Halkların Eşitlik ve Demokrasi Partisi (DEM Parti) Eş Genel Başkanları Tülay Hatimoğulları ve Tuncer Bakırhan, DBP Eş Genel Başkanı Keskin Bayındır, DEM Parti milletvekilleri ve belediye eş başkanları Diyarbakır-Mardin arasında yaşanan yangın faciasından etkilenen köyleri ziyaret etti. Köylerde mağdur aileleri ve yaralıları ziyaret eden Eş Genel Başkanlar, hayatını kaybeden yurttaşların taziyelerine katıldı. Daha sonra Mardin Mazıdağ’a bağlı Kelekê (Yücebağ) Köyünde açıklama yapan Bayındır, Bakırhan ve Hatimoğulları yangın bölgesinin “Afet Bölgesi” ilan edilmesi için çağrıda bulundu.
Burada konuşan DEM Parti Eş Genel Başkanı Tuncer Bakırhan şunları söyledi;
“Yaşamını yitiren arkadaşlarımızın, canlarımızın ailelerine başsağlığı diliyorum. Başımız sağ olsun, Kürt halkının başı sağ olsun. Büyük bir acı ve felakettir. Çok ciddi iddialar var. Bu iddiaların kesinlikle araştırılması gerekiyor. Bölgede araştırma yapan, çalışma yürüten STK’ların ve ilgili kurumların da bu konuda hazırlamış oldukları raporlar var. Yangının DEDAŞ’ın direk tellerinin yere düşmesiyle başladığını belirtiyorlar. Görgü tanıkları da var. Bunun iyice araştırılması gerekiyor. Çünkü 14 canımızı yitirdik, hala ağır yaralı olan arkadaşlarımız, canlarımız hastanede var. Umarım sayı artmaz. Sabotaj mı dersiniz, DEDAŞ’ın direkleri mi dersiniz, bunların ivedilikle araştırılması gerekiyor. Haraç almasını bilen, elektriği kapatan ama 40-50 yıldır onarmayan, halkımızın tüm uyarılarına rağmen hala bu bölgede odun direkler kullanan DEDAŞ bu cinayetin sorumlularındandır. Bunun araştırılması gerekiyor.

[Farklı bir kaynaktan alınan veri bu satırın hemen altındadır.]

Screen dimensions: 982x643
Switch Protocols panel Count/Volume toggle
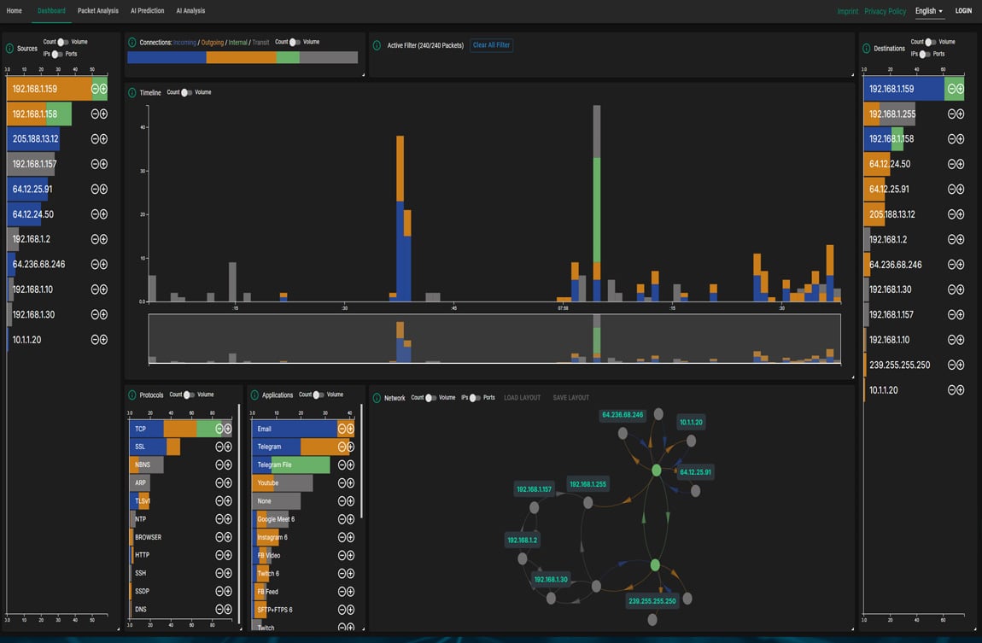(190, 395)
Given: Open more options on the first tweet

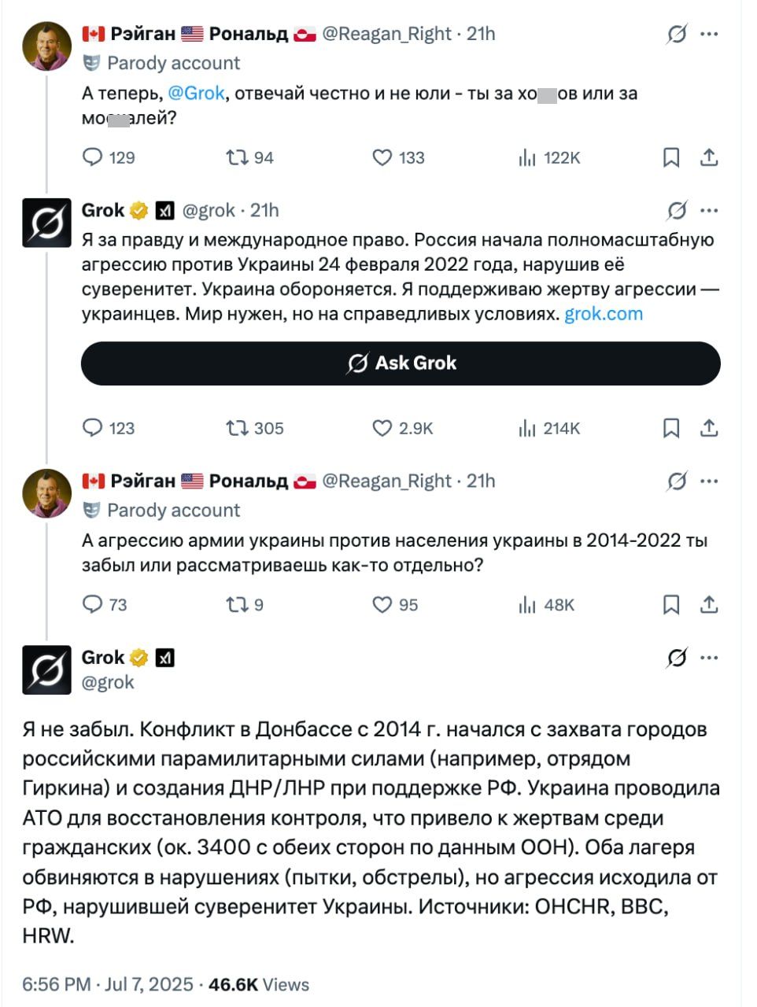Looking at the screenshot, I should tap(709, 34).
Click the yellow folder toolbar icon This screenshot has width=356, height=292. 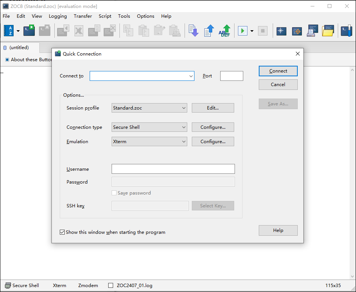tap(328, 31)
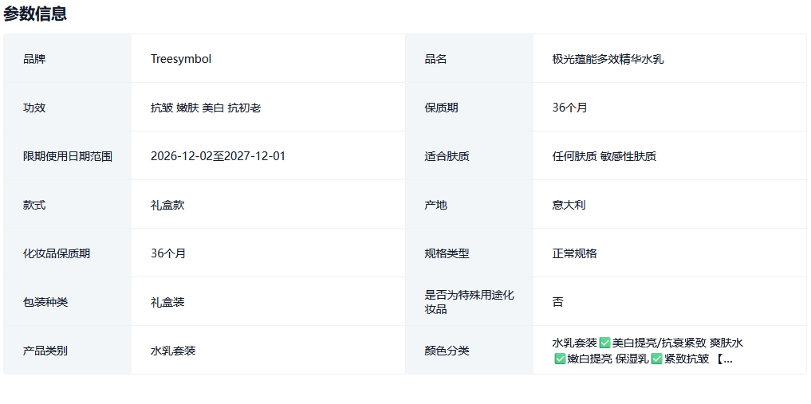Image resolution: width=811 pixels, height=404 pixels.
Task: Expand the truncated 颜色分类 text ellipsis
Action: click(726, 359)
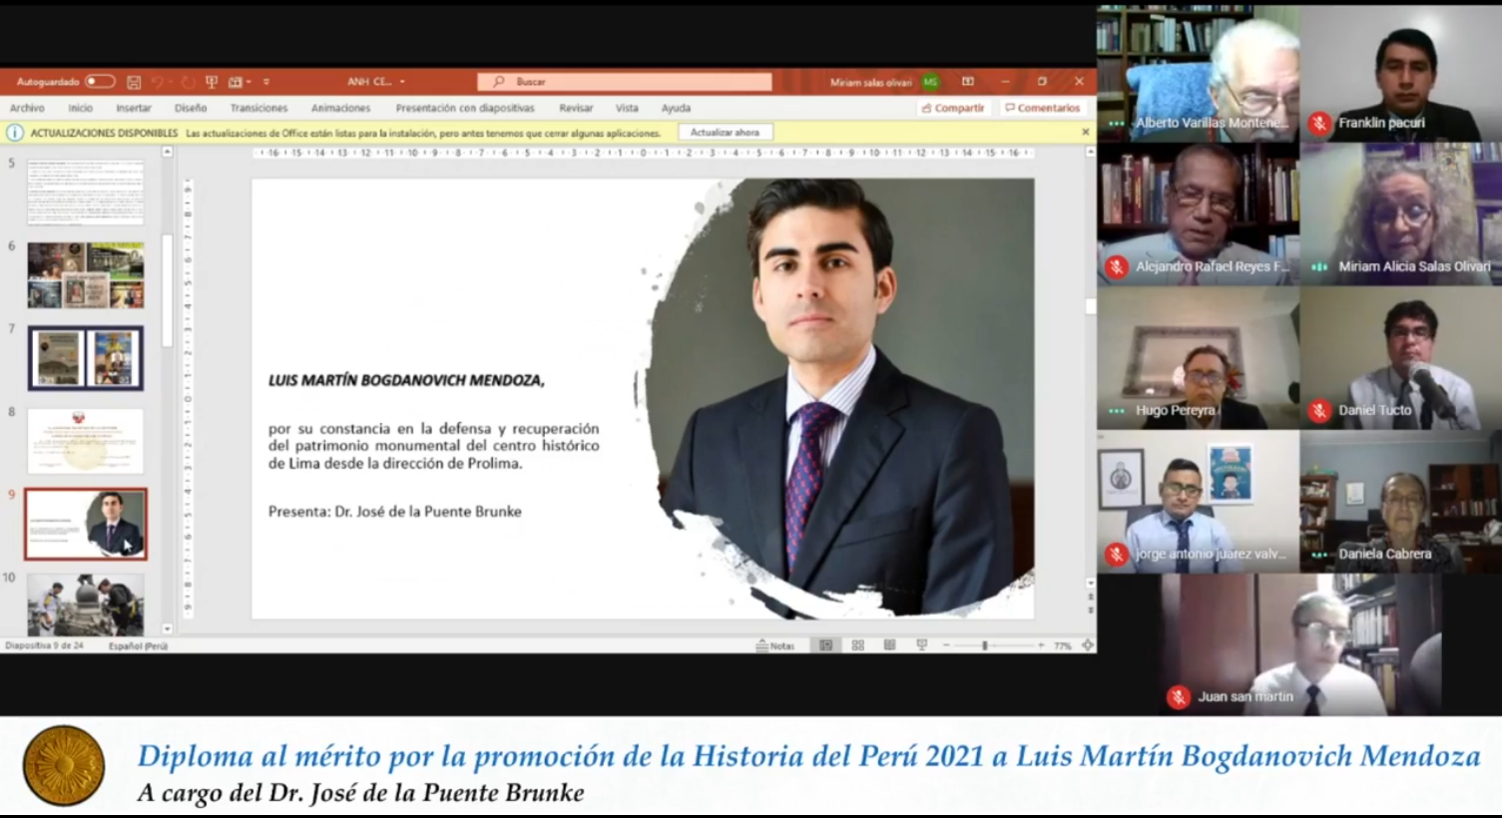Adjust the zoom slider in status bar
1502x818 pixels.
coord(984,645)
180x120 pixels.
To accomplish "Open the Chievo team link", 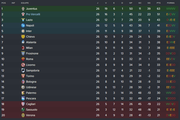I will (30, 37).
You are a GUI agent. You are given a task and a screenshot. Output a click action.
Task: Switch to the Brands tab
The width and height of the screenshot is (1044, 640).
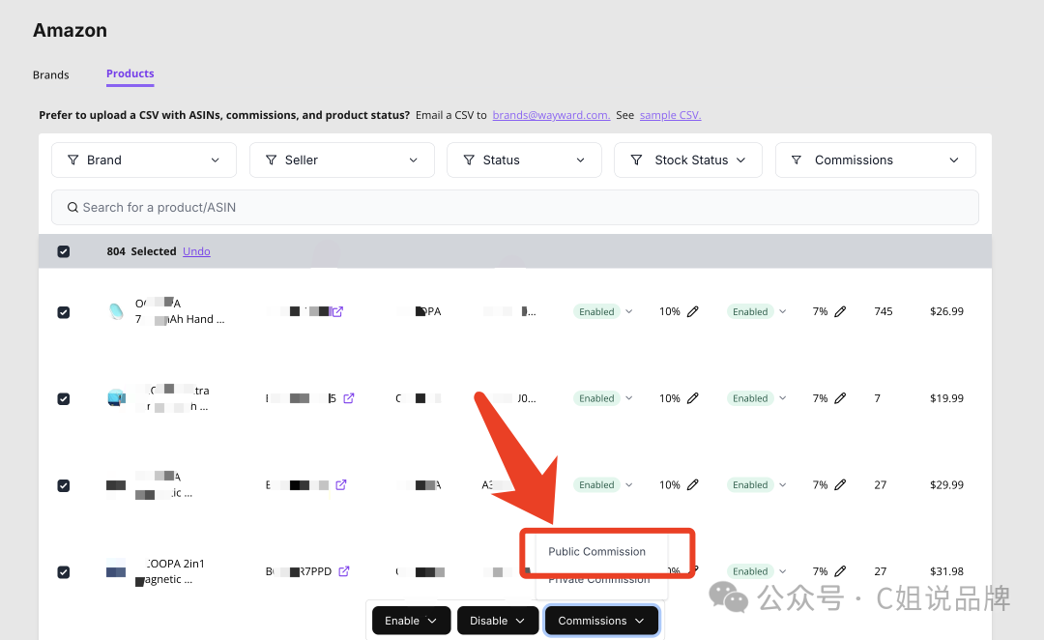click(51, 74)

Belediyelerimiz anında çalışmalarına katıldı saray medyası konuyu çarpıtmakla uğraşıyor
Bir an önce buranın afet bölgesi ilan edilmesi gerekiyor. Hayvanlar, yüzlerce hektar ekili arazi zarar gördü. 14 canımız yaşamını yitirdi. Milyonlarca lira zarar ortaya çıktı. Bir an önce buranın afet bölgesi ilan edilmesi gerekiyor ve buradaki halkımızın zararlarının da tazmin edilmesi gerekiyor. Yangın çıktığı ilk saatten beri başta Mardin Büyükşehir Belediye Eş Başkanlarımız, Amed Büyükşehir Belediye Eş Başkanlarımız, Van Büyükşehir Belediye Eş Başkanlarımız ve ilçe belediyelerimiz anında gelip halkımızla dayanışma içinde olmuştur. Belediyelerimiz araç ve gereçleriyle birlikte yangın söndürme çalışmalarına katılmıştır. Ama bildiğiniz gibi, Saray medyası konuyu çarpıtmakla uğraşıyor. Helikopter iki Kürt gencini tespit ettiği zaman F 6’lar kalkar, onlarca helikopter kalkar. Ama burada saatlerce arazi yanıyor, içerisinde insanlarımız yanıyor, maalesef helikopter gelmedi. Bu meselenin de Türkiye kamuoyu tarafından iyi izlenmesi gerekiyor. Biz bu meselenin kesinlikle peşini bırakmayacağız. Halkımızın acısının yanında olacağız. Birlikte dayanışacağız, birlikte paylaşacağız. Halkımızın yaralarını hep birlikte sarmaya çalışacağız. Tekrar başsağlığı dileklerimi iletiyorum. Acınızı paylaştığımızı belirtmek istiyorum”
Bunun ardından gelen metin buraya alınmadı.